(What you will do)
1. In the discussion thread, which file's subsection prompted the discussion of discrimination and machine learning?
2. Reproduce the part of the discussion thread between "In the subsection" and "data is sufficient.", inclusive.

Discrimination + Machine Learning

cgreene commented 7 years ago

In the subsection of 03_categorize.md for #297 this came up. I think we need a bit more discussion around the topic to sufficiently resolve this. In the interests of time, I'm creating this issue for discussion before we go back to improve the section.

cgreene commented 7 years ago

@traversc : I created this for discussion. I think there's quite a bit of literature on differences in prescription practices by doctors based on racial and ethnic groups. I don't think we need an example of this being embedded into an ML model for this section. I think showing that it would exist in training data is sufficient.

cgreene commented 7 years ago

@agitter : I don't that the potential for discrimination needs to be deep learning specific ( referring to https://github.com/greenelab/deep-review/pull/297#discussion_r110517161 ). I am hoping we can provide selected provide examples to readers to consider. I think @davharris also raised this discussion on twitter not too long ago.

davharris commented 7 years ago

I don't know a whole lot about the medical/genetics side of things, but here's a list of things that come to mind. This is from memory, so I might get some details of the anecdotes wrong, but I can look the details up if they'd be helpful.

(Data segment)
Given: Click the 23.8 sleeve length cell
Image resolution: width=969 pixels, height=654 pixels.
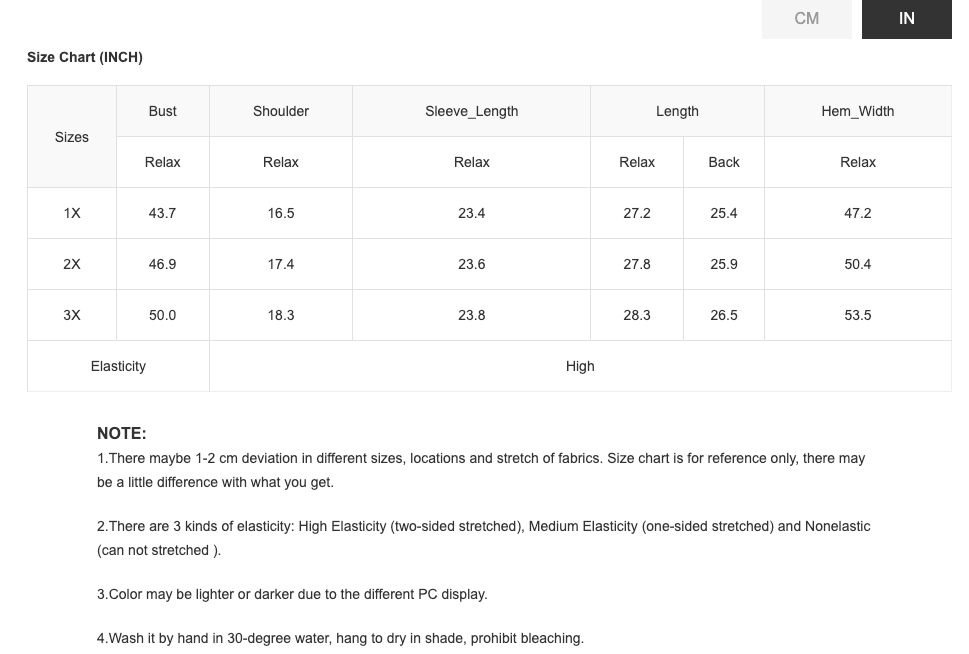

(Exercise solutions)
1. 03_categorize.md

2.
In the subsection of 03_categorize.md for #297 this came up. I think we need a bit more discussion around the topic to sufficiently resolve this. In the interests of time, I'm creating this issue for discussion before we go back to improve the section.

cgreene commented 7 years ago

@traversc : I created this for discussion. I think there's quite a bit of literature on differences in prescription practices by doctors based on racial and ethnic groups. I don't think we need an example of this being embedded into an ML model for this section. I think showing that it would exist in training data is sufficient.